_Opdracht A:_
Neem uit het fragment alles van "Het voorstel is" tot en met "blijft ook zo." woordelijk over.
_Opdracht B:_
Kun je de alinea in het fragment die begint met "Volledig elektrische auto's betalen nu nog geen motorrijtuigenbelasting" herschrijven als een beknopte opsomming, met behoud van de belangrijkste feiten?
_Opdracht C:_
Hoeveel korting op het normale mrb-tarief bestaat er volgens het fragment nu nog voor plug-in hybride auto's?

_Fragment:_
+++

Op 9 april 2024 werd echter bekend dat dit voorstel geen meerderheid in de Eerste Kamer heeft. BBB-senator Heijnen maakte op die datum bekend dat de BBB het voorstel niet steunt. Er is dan een meerderheid in de Eerste Kamer tegen het voorstel De extra verhoging van het minimumloon met 1,2% zal daarom niet doorgaan.


3. Vrijstelling motorrijtuigenbelasting elektrische auto pas vanaf 2026 afgebouwd

De afbouw van de vrijstelling op motorrijtuigenbelasting voor volledig elektrische auto’s gaat pas in 2026 in en niet al in 2025. Rijders in een plug-in hybride auto gaan echter vanaf volgend jaar wel al meer mrb betalen. Zo staat te lezen in de Voorjaarsnota 2024.

Volledig elektrische auto’s betalen nu nog geen motorrijtuigenbelasting (mrb). Vanaf 2025 zou 25% van de normale mrb betaald moeten worden en vanaf 2026 zelfs het gehele bedrag. Het kabinet wil dit wijzigen om zo de aanschaf en het behoud van volledig elektrische auto’s nog langere tijd fiscaal te stimuleren. Tot en met 2030 is nu in een mrb-gewichtscorrectie voorzien: -40% in 2026, 2027 en 2028, -35% in 2029, en -30% in 2030. Daarna vervalt de gewichtscorrectie, tenzij een nieuw kabinet anders besluit natuurlijk.

Het voorstel is om de kosten te dekken door plug-in hybride auto’s al vanaf volgend jaar de volledige mrb te laten betalen. Voor plug-in hybride auto’s bestaat nu nog een korting van 50% op het normale tarief. Deze korting zou volgens eerdere plannen volgend jaar nog 25% bedragen en de korting zou pas vanaf 2026 volledig worden afgeschaft. Deze afbouw lijkt dus van de baan.

De plannen hebben geen effect op de mrb voor ‘gewone’ hybride auto’s, ofwel auto’s die zelf elektriciteit opwekken en opslaan die vrijkomt als er geremd wordt. Voor deze hybride auto’s bestaat momenteel geen korting op de mrb en dit blijft ook zo.

De mrb gaat voor volledig elektrische en voor hybride auto’s door het wegvallen van de korting op termijn hoger uitvallen dan wellicht gedacht. Dit komt doordat, door het gewicht van de accu’s, de mrb zonder korting hoger ligt dan voor een vergelijkbare auto die rijdt op benzine of diesel.

Let op! Het is nu afwachten hoe de plannen uit de Voorjaarsnota nader worden geconcretiseerd. De definitieve besluitvorming vindt plaats na de zomer en wordt gepresenteerd in de Miljoenennota en het Belastingpakket 2025.

+++

_Gegevens:_
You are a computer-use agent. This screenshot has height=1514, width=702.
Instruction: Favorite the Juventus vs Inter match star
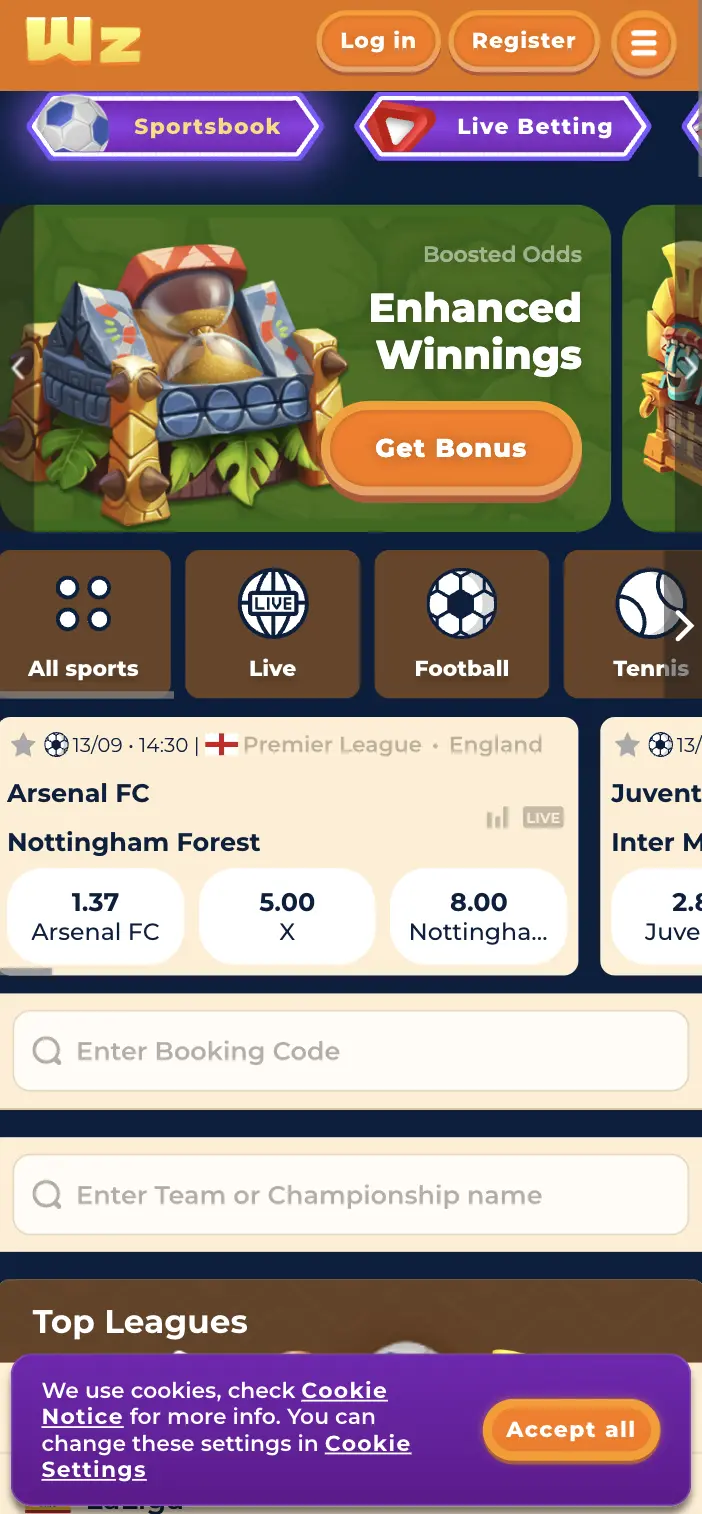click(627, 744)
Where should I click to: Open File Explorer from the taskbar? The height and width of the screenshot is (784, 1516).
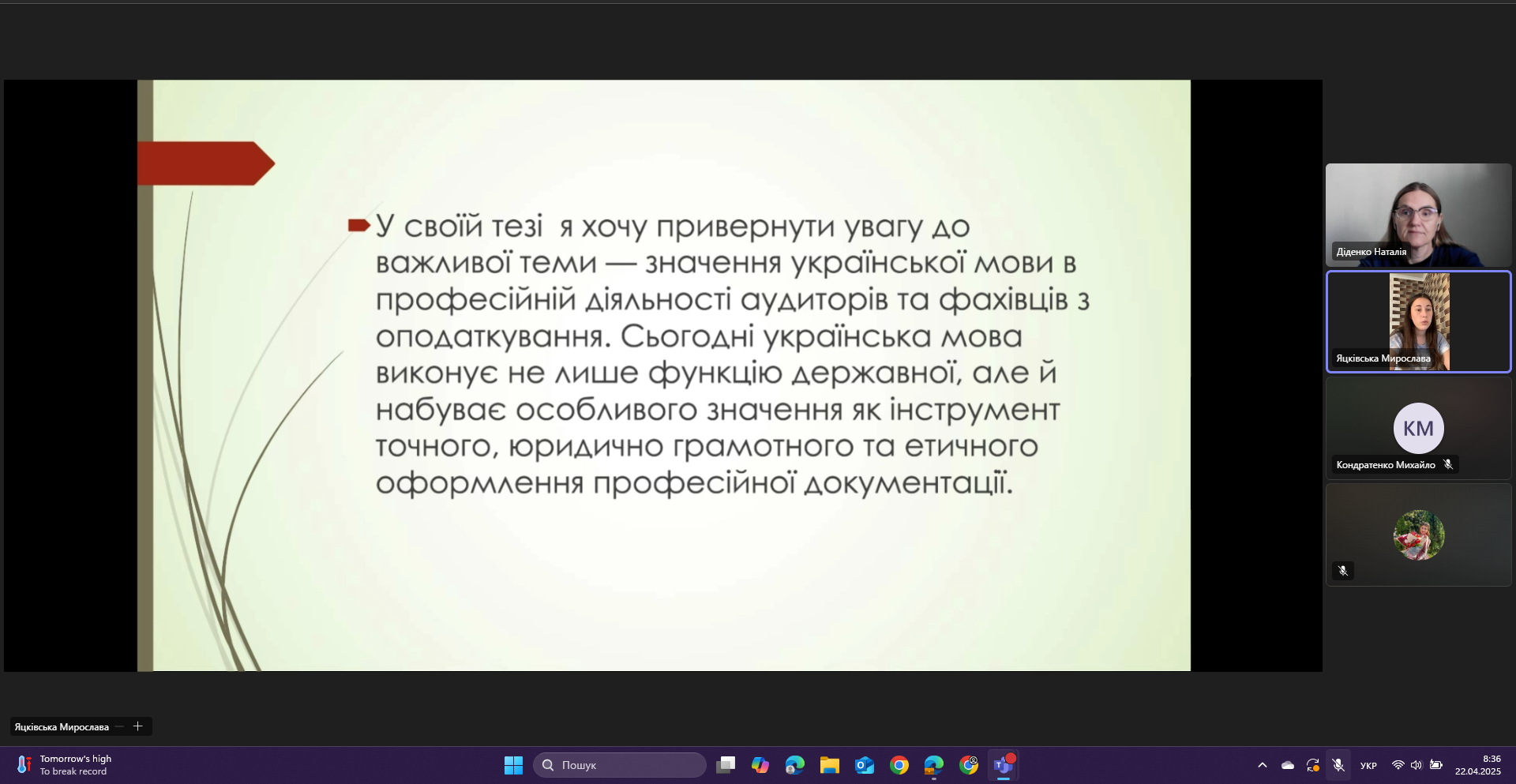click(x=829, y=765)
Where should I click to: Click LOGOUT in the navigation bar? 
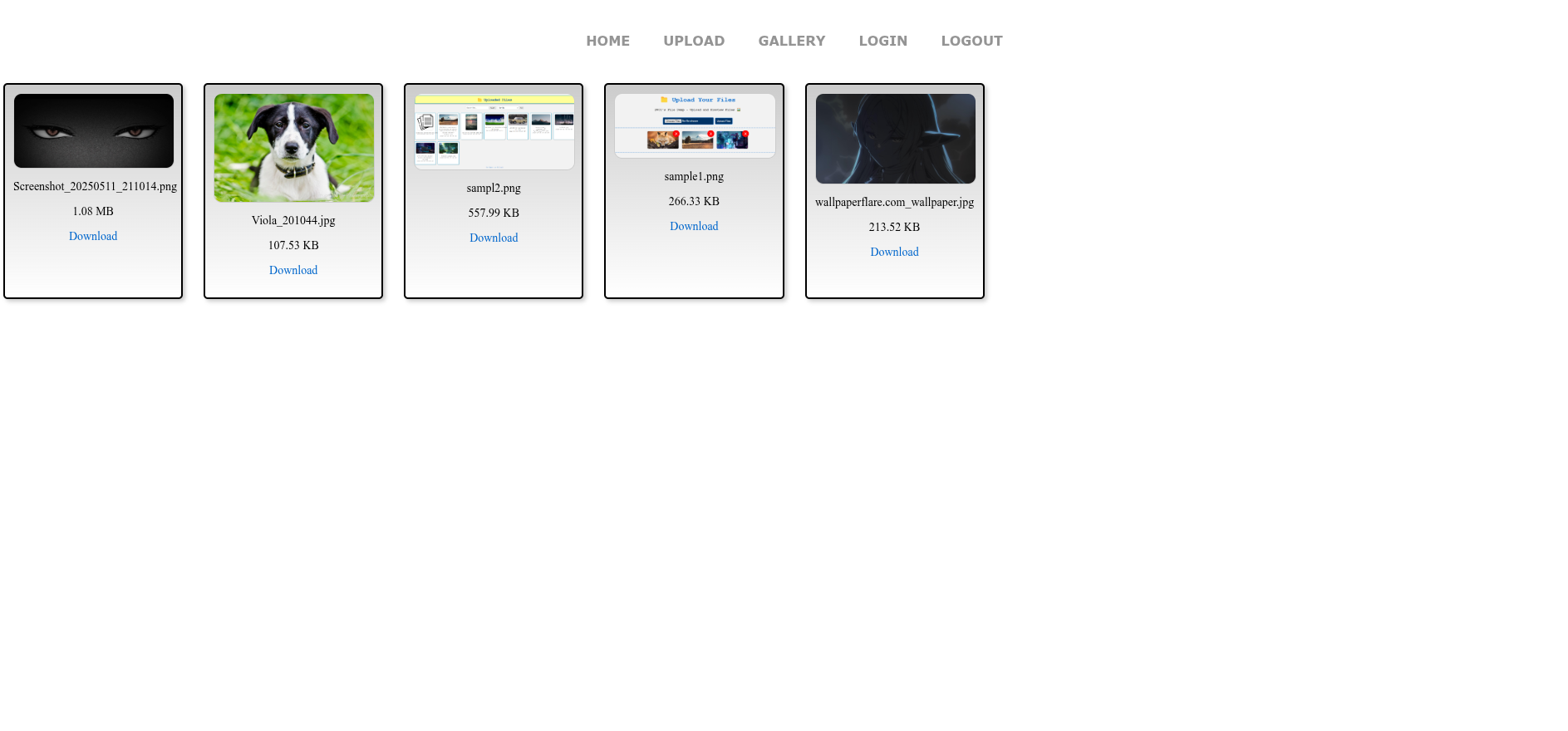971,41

+++

_Antwoord A:_
Het voorstel is om de kosten te dekken door plug-in hybride auto’s al vanaf volgend jaar de volledige mrb te laten betalen. Voor plug-in hybride auto’s bestaat nu nog een korting van 50% op het normale tarief. Deze korting zou volgens eerdere plannen volgend jaar nog 25% bedragen en de korting zou pas vanaf 2026 volledig worden afgeschaft. Deze afbouw lijkt dus van de baan.

De plannen hebben geen effect op de mrb voor ‘gewone’ hybride auto’s, ofwel auto’s die zelf elektriciteit opwekken en opslaan die vrijkomt als er geremd wordt. Voor deze hybride auto’s bestaat momenteel geen korting op de mrb en dit blijft ook zo.

_Antwoord B:_
- Volledig elektrische auto's betalen nu nog geen motorrijtuigenbelasting (mrb).
- Volgens de eerdere plannen zou vanaf 2025 25% van de normale mrb betaald moeten worden en vanaf 2026 het hele bedrag.
- Het kabinet wil dit wijzigen om de aanschaf en het behoud van volledig elektrische auto's langer fiscaal te stimuleren.
- Tot en met 2030 is een mrb-gewichtscorrectie voorzien: -40% in 2026, 2027 en 2028, -35% in 2029 en -30% in 2030.
- Daarna vervalt de gewichtscorrectie, tenzij een nieuw kabinet anders besluit.

_Antwoord C:_
Een korting van 50%.